In the FCA and PRA’s diversity consultation papers, socio-economic status is outlined as voluntary. However, with the complex make up of trustee boards and the knotty structure of independent trustees, building progress on socio-economic status needs to start now.
Financial services regulators have been pushing firms for some time to accelerate D&I progress in their workforces. As a result, some will have been well-prepared for September’s consultation papers on diversity and inclusion (“D&I”) from the FCA and PRA.
Nonetheless, in the detail of the papers there are many challenges. One of those is the area of measuring and improving social mobility.
This is an area which has been notoriously tricky to measure and monitor. However, for the pensions sector it could be very important, despite it being marked as voluntary for compliance.
For many trustees, improvement in this area is not just about meeting regulatory demands.

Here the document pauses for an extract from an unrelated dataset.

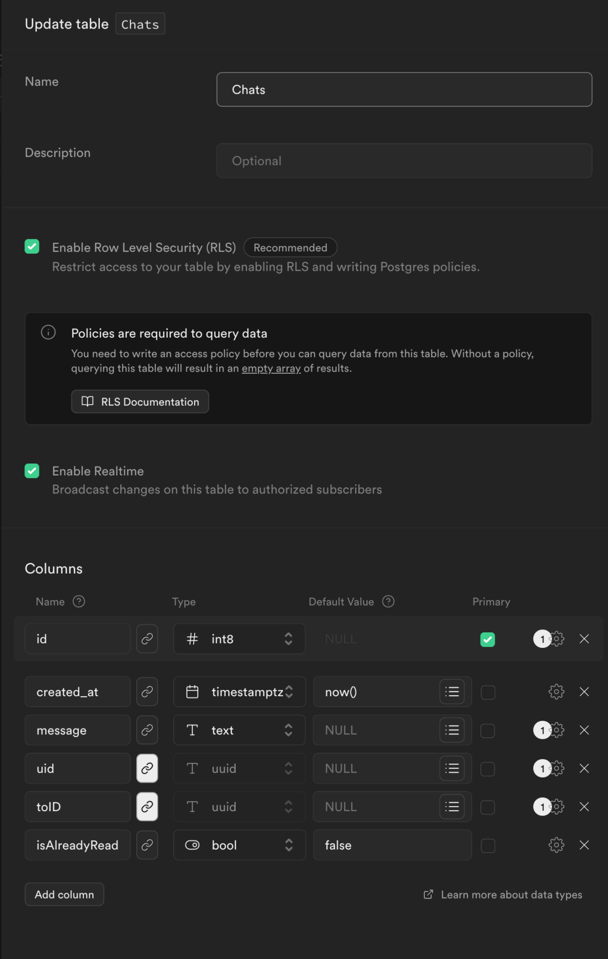Viewport: 608px width, 959px height.
Task: Uncheck primary key for id column
Action: coord(488,639)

The nature of their role is to understand and represent the needs and requirements of their members and the full spectrum of society.
In this light, trustees, the FCA and PRA are aligned in considering D&I to be crucial to better decision making. In turn, this should lead to better outcomes for scheme members.
The FCA’s July 2021 discussion paper made clear its expectation that those it regulates look wider than just protected characteristics when considering D&I.
Interestingly it hinted at mandatory reporting on diversity data including socio-economic background. And whilst it is currently voluntary there is a chance that this could evolve into mandatory.
Asking for this sort of information on social mobility is an ambitious step forward, but it also presents challenges. And for trustees the challenges are unique because of the complex make up of boards and the limited control trustees have over their formation.
Where is the starting line for trustees?
Many trustee boards will recognise when they are disproportionately made up of people from higher socio-economic backgrounds, and they want to move the dial on this.
However, there is a lot of uncertainty around how this can be achieved.
The issues begin with the unique make up of a trustee board. At least 33% of trustee boards tend to be member nominated.
The trustees themselves may wish to move the dial, but they would have to find a way to encourage more diverse candidates to put themselves forward for selection to the trustee board.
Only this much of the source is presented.